The file should contain a JSON array of objects, where each object
has the fields you want as example properties (e.g. input,
actual_output, expected_output).
dataset.add_from_json("./data/golden-set.json")def add_from_json(file_path, batch_size=100) -> None:Parameters
file_path
required:str
Path to the JSON file.
batch_size
:int
Number of examples uploaded per API call.
100
Returns
None
add_from_yaml()
Upload examples from a YAML file.
Same as add_from_json but reads YAML format.
def add_from_yaml(file_path, batch_size=100) -> None:Parameters
file_path
required:str
Path to the YAML file.
batch_size
:int
Number of examples uploaded per API call.
100
Returns
None
add_examples()
Append Example objects to this dataset.
Examples are validated server-side against the dataset schema and uploaded in batches with a progress bar. Each successful batch advances the dataset version. Accepts any iterable, including generators.
TypeError: If a single Example is passed instead of a list.
JudgmentValidationError: If examples fail schema validation.
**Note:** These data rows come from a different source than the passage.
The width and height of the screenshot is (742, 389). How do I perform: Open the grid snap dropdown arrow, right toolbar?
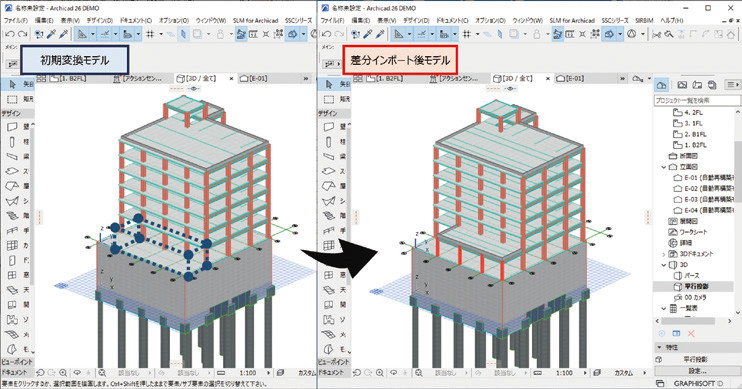pyautogui.click(x=477, y=34)
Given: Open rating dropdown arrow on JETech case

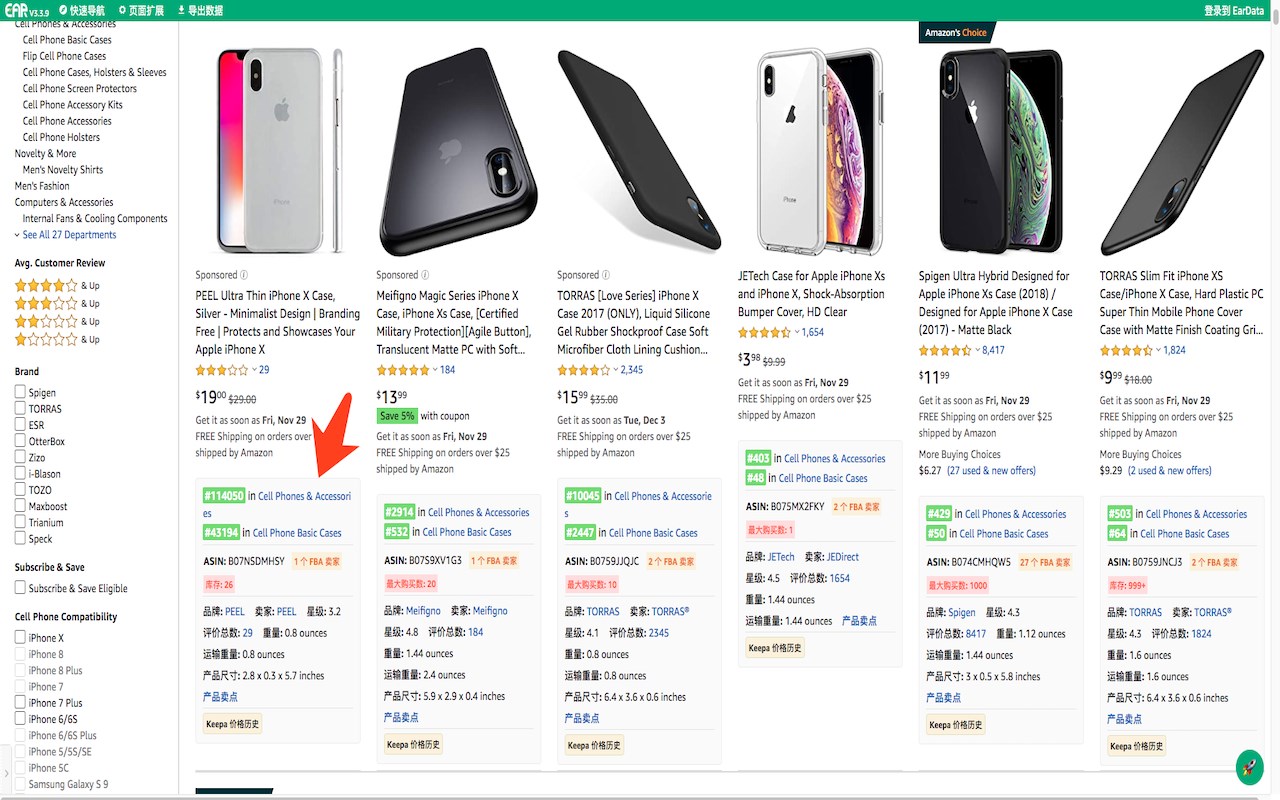Looking at the screenshot, I should (797, 332).
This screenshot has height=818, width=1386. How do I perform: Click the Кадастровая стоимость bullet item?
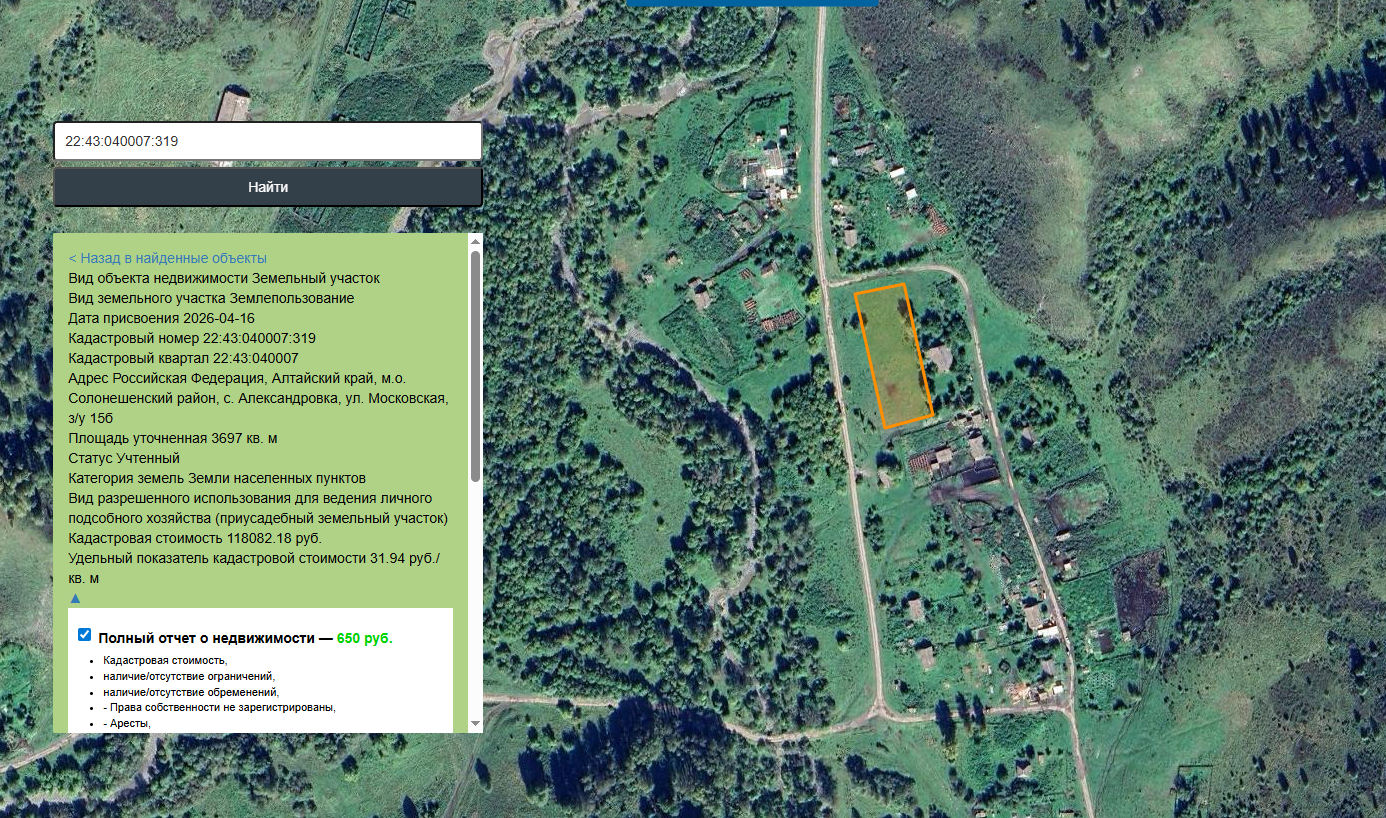(x=165, y=660)
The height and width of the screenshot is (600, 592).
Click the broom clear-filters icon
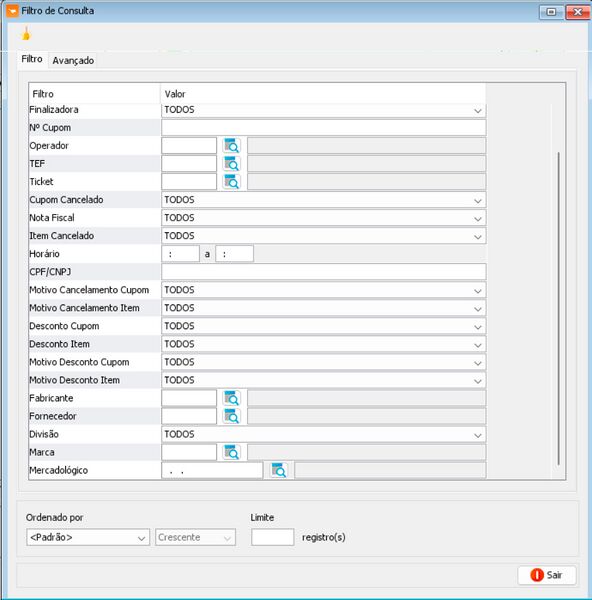coord(26,34)
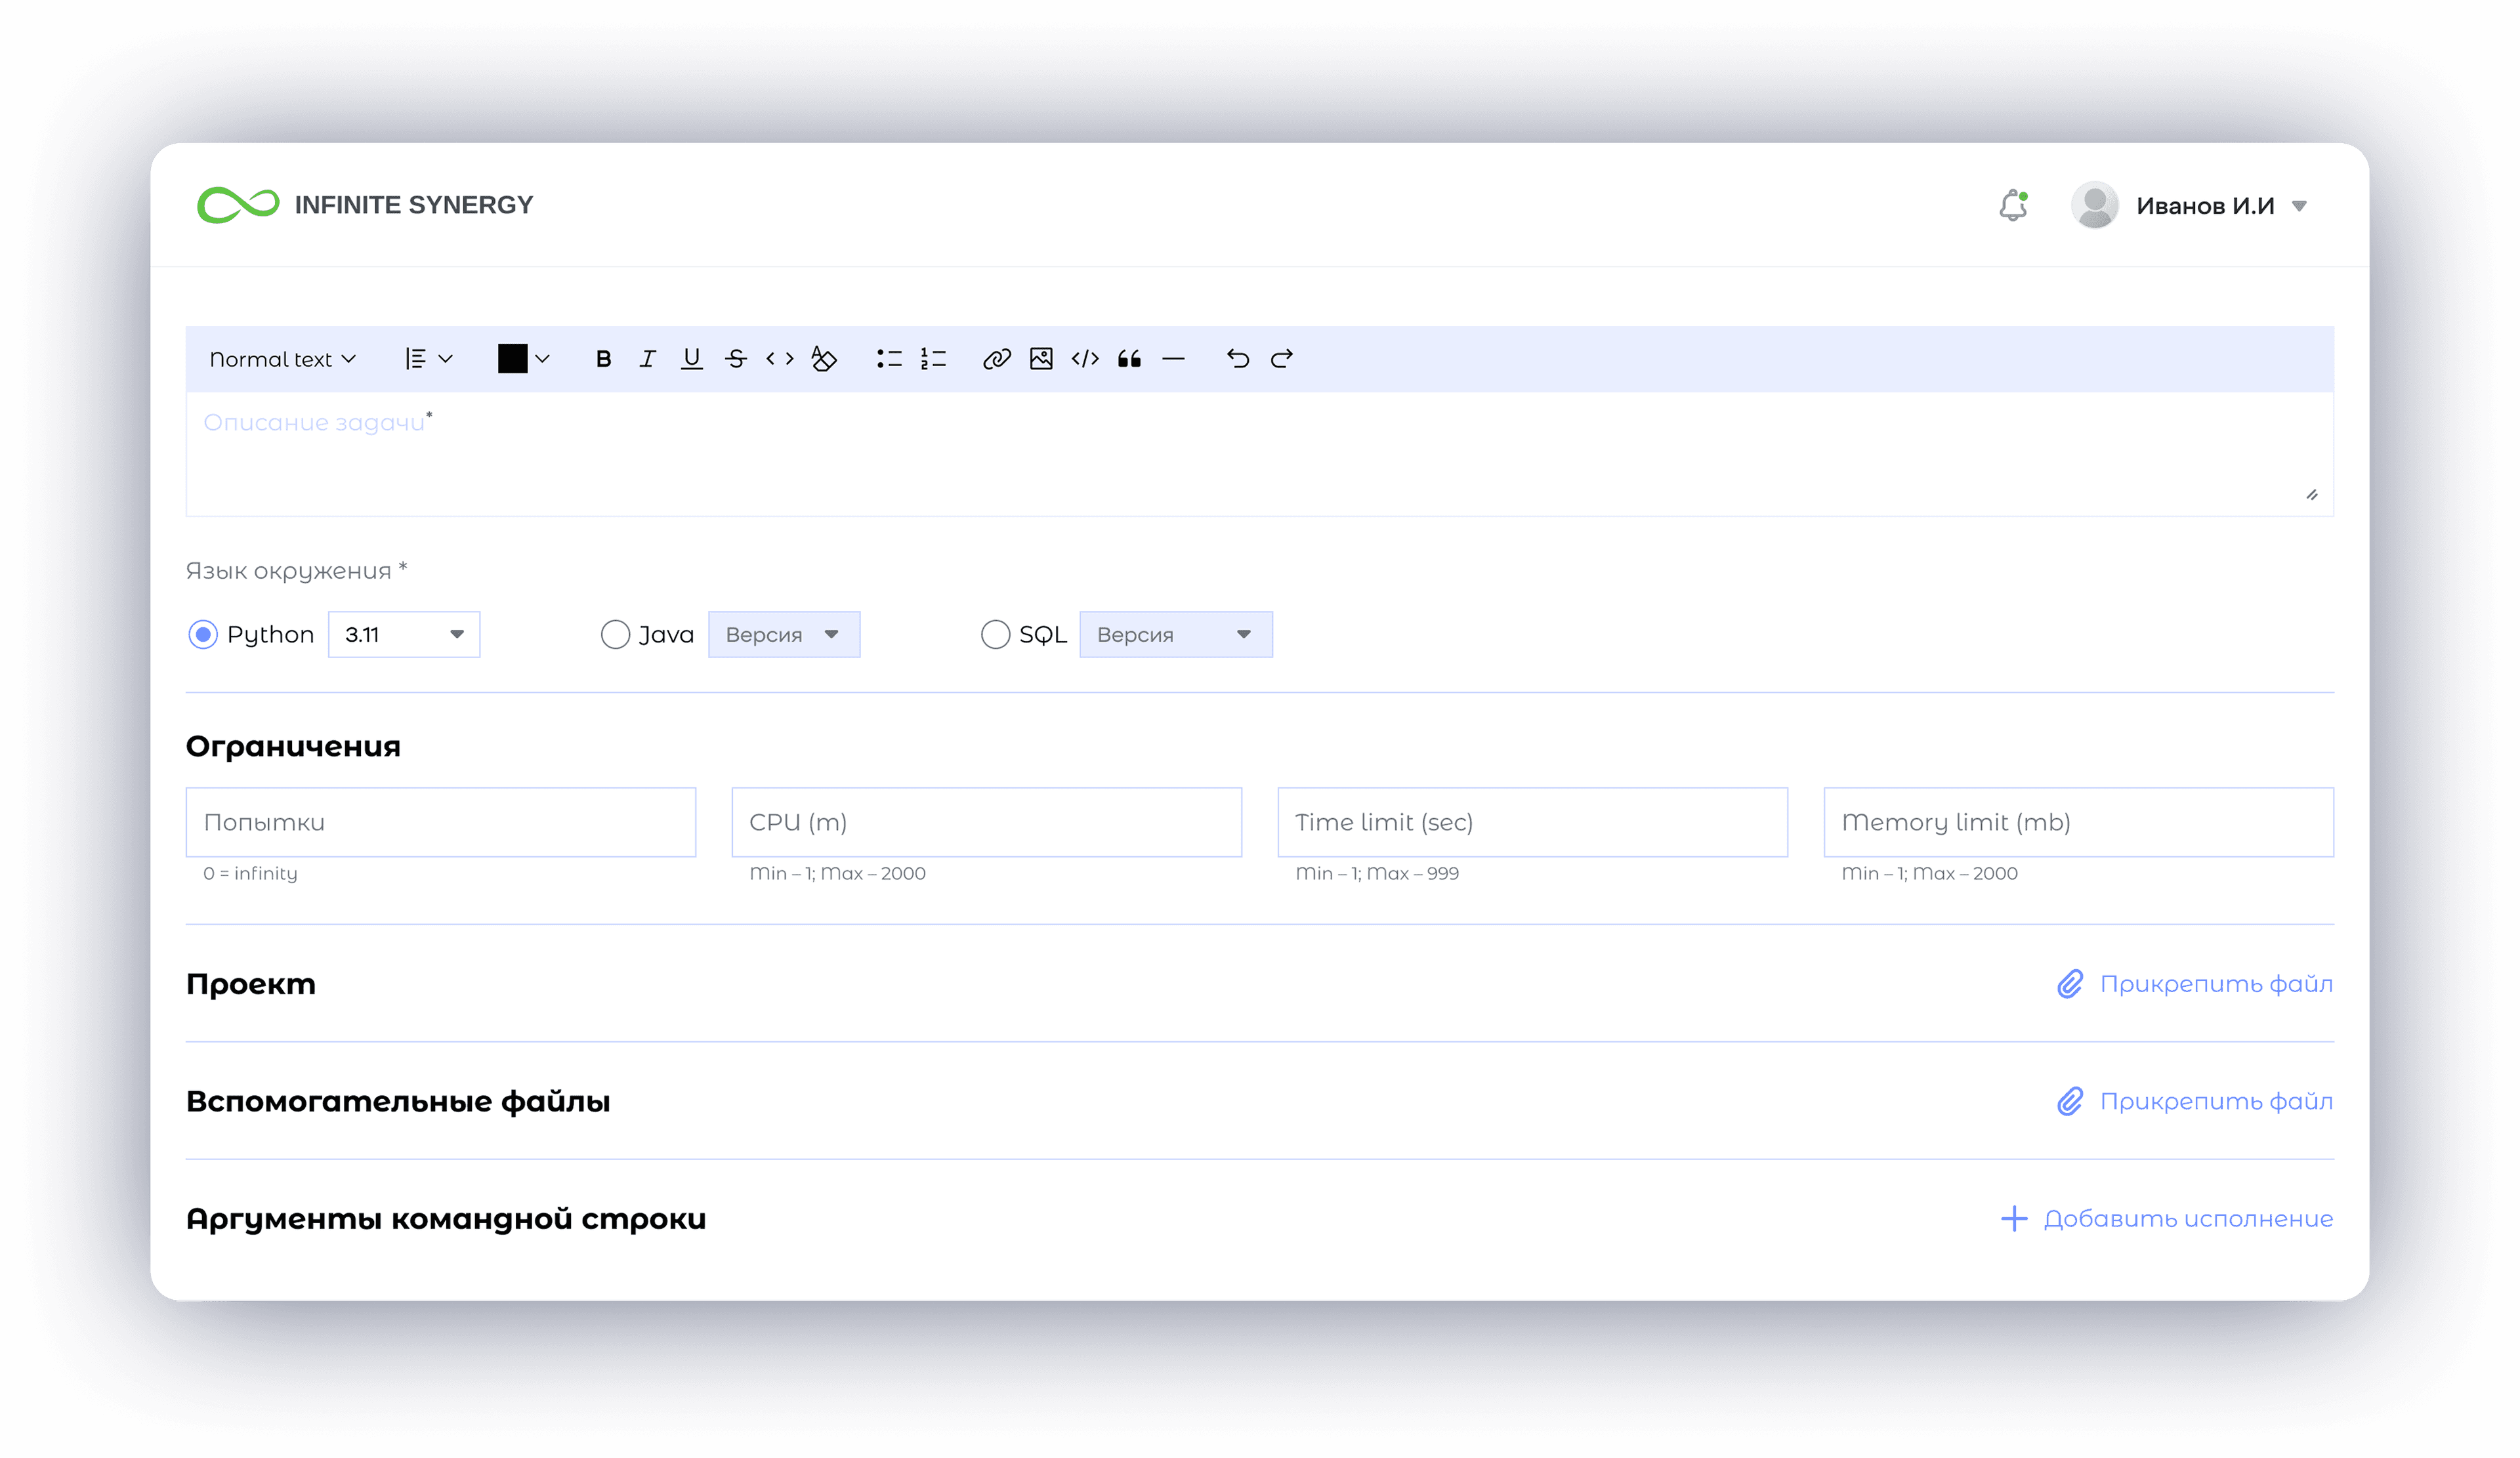Open notifications bell
2520x1458 pixels.
(x=2013, y=205)
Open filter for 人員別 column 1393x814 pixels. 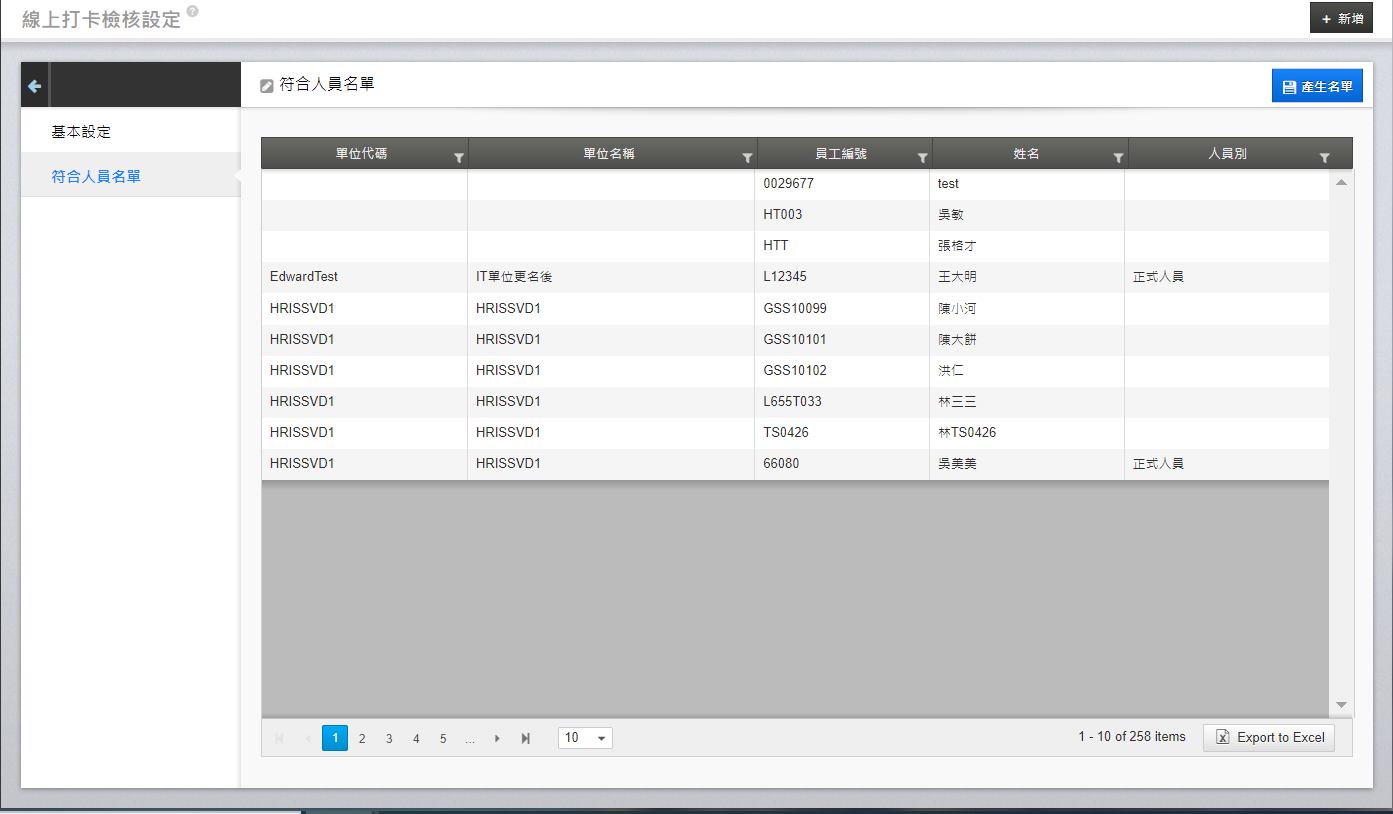1324,158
def add_examples(examples, batch_size=100) -> None:Parameters
examples
required:Iterable[Example]
A list (or iterable) of Example objects.
batch_size
:int
Number of examples per upload batch.
100
Returns
None
versions()
List all versions of this dataset, newest first.
def versions() -> typing.List:Returns
typing.List - A list of DatasetVersion objects.
delete()
Delete this dataset from the platform.
Dependent test configs are deleted along with the dataset.
def delete() -> None:Returns
None
save_as()
Export the dataset to a local JSON or YAML file.
dataset = client.datasets.get(name="golden-set")
dataset.save_as("json", dir_path="./exports")def save_as(file_type, dir_path, save_name=None) -> None:Parameters
file_type
required:Literal['json', 'yaml']
"json" or "yaml".
dir_path
required:str
Directory to write into (created if it doesn't exist).
save_name
:Optional[str]
File name without extension. Defaults to a timestamp.
None
Returns
None
display()
Print a formatted table preview to the terminal.
def display(max_examples=5) -> None:Parameters
max_examples
:int
Maximum number of examples to show.
5
Returns
None